U.S. shareholders of controlled foreign corporations (CFCs) may have to include amounts in income under section 951(a)(1)(A)—subpart F inclusions—when the CFC earns certain types of income, even if the CFC does not distribute any of the income to the U.S. shareholder. 

As explained in the practice unit, there are many steps involved in calculating a subpart F inclusion. The first step is to calculate the CFC’s foreign base company income, as follows:

  • First, the examiner first determines the CFC’s gross income items that comprise the foreign base company income; these items are: (1) foreign personal holding company income; (2) foreign base company (FBC) sales income; (3) FBC services income; and (4) FBC oil related income. 
  • Next, the aggregate amount of foreign base company income and section 953 insurance income is adjusted by the de minimis and full inclusion rules. 
  • The “adjusted gross foreign base company income” is then reduced by deductions properly allocable to each item of foreign base company income. 
  • Finally, when applicable, the section 952(c) limitation and the high tax exception are applied—that may further reduce the amount of foreign base company income taken into account when computing a subpart F inclusion.

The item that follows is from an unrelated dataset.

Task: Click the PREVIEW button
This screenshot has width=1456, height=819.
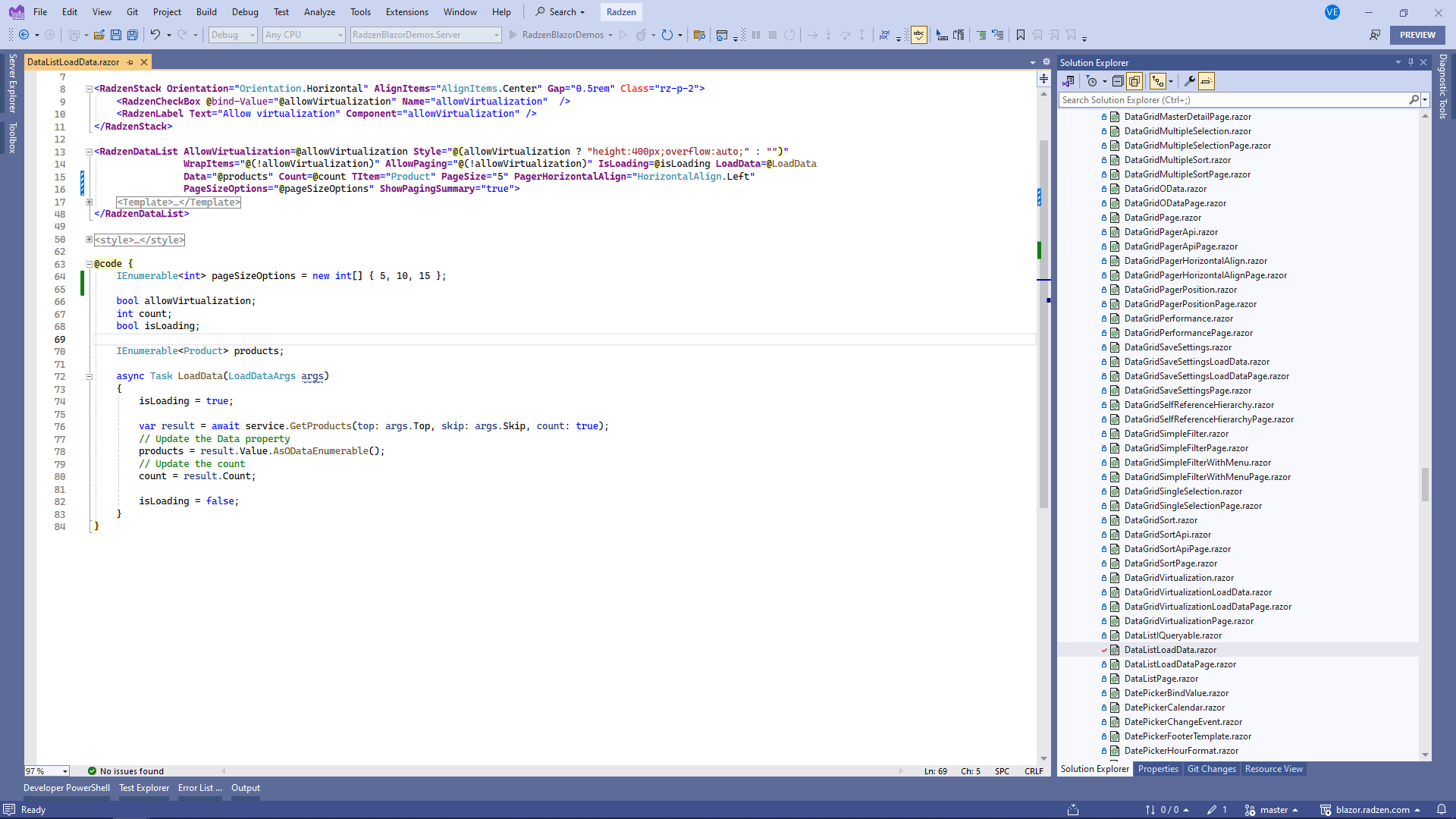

The practice unit covers the general rules for computing foreign base company income, but does not cover section 953 insurance income applicable to inclusions of subpart F income.

KPMG observation

The IRS practice units identify areas of strategic importance to the IRS, provide insight as to how IRS examiners will approach various transactions, and generally provide an understanding of the context in which an IRS examiner will approach a particular issue or transaction. 

Thus, taxpayers (and their tax advisers) facing an IRS examination or concerned with issue(s) presented by these practice units will want to review the relevant practice units, so as to have a better understanding of the issues that may arise either prior to or during an examination. For instance, the IRS practice units typically provide information that can help taxpayers:

  • Plan for appropriate documentation during return preparation
  • Effectively approach certain elections or certain transactions 
  • Respond appropriately to IRS correspondence

For taxpayers selected for a pending IRS examination, the practice units can provide information that may assist with preparation for the examination. For taxpayers actually under examination, the practice units may provide information that can assist taxpayers respond to IRS requests.